When an array decays, it decays to a pointer to a single element int [10] -> int*. It does not decay to a pointer to the array, that would be int (*p)[10].

---

Now, we can look at this line from your question:

int (T::*pA3)[10] = T::b; // error

Again, the class member is not relevant to understanding why this failed. The type on the left is a pointer-to-array-of-ints, not a pointer-to-int. Therefore, as we said earlier, decaying is not relevant and you need & to get the pointer-to-array-of-ints type.

A better question would be to ask why this doesn't work (Update: I see now that you did have this in your question.)

int T::*pA3 = T::b;

The right hand side looks like an array, and the left hand side is a pointer to a single element int *, and therefore you could reasonably ask: Why doesn't decay work here?

To understand why decay is difficult here, let's "undo" the syntactic sugar, and replace T::b with &(T::b[0]).

int T::*pA3 = &(T::b[0]);

I think this is the question that you're interested in. We've removed the decaying in order to focus on the real issue. This line works with non-member objects, why doesn't it work with member objects?

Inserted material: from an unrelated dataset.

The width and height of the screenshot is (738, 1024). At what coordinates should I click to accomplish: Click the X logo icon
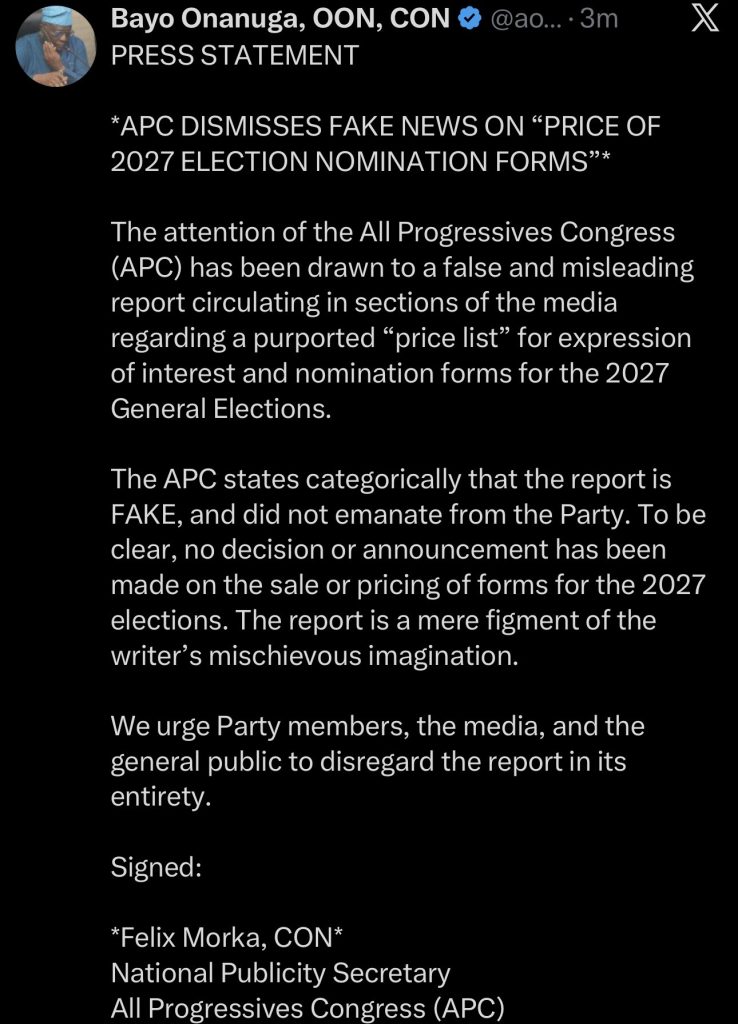pos(705,21)
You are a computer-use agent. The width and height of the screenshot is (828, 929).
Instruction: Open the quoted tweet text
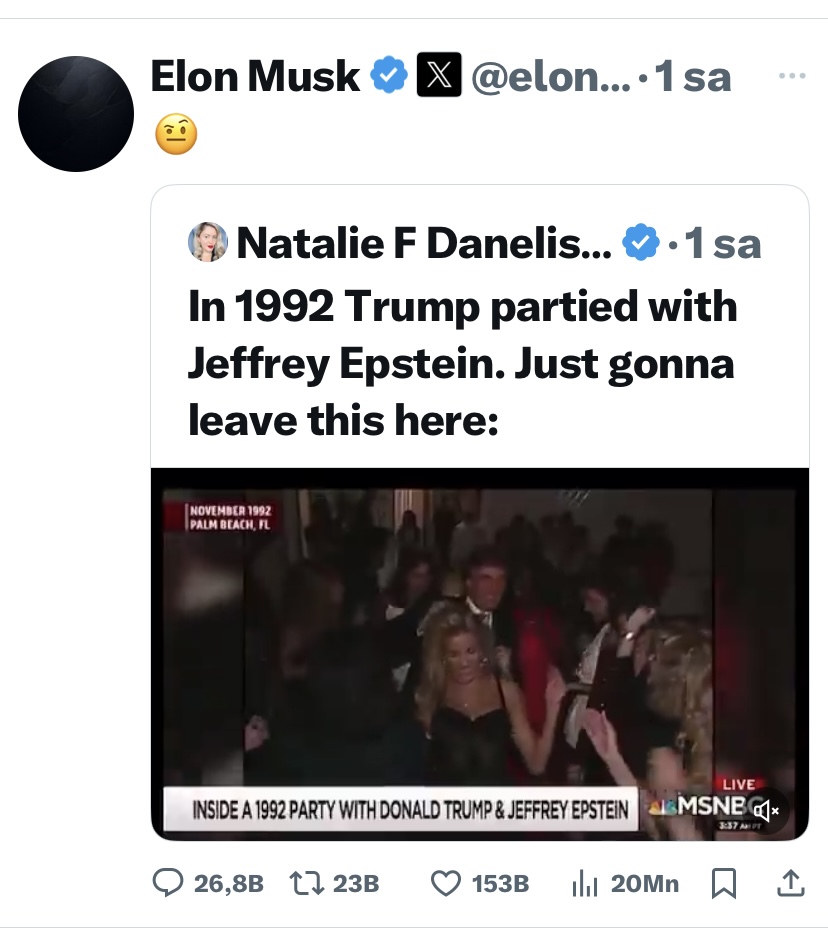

The simple answer is that the standard doesn't require it. Pointer-decay is a piece of syntactic sugar, and they simply didn't specify that it must work in cases like this.

Pointers-to-members are basically a little fussier than other pointers. They must point directly at the 'raw' entity as it appears in the object. (Sorry, I mean it should refer (indirectly) by encoding the offset between the start of the class and the location of this member. But I'm not very good at explaining this.) They can't point to sub-objects, such as the first element of the array, or indeed the second element of the array.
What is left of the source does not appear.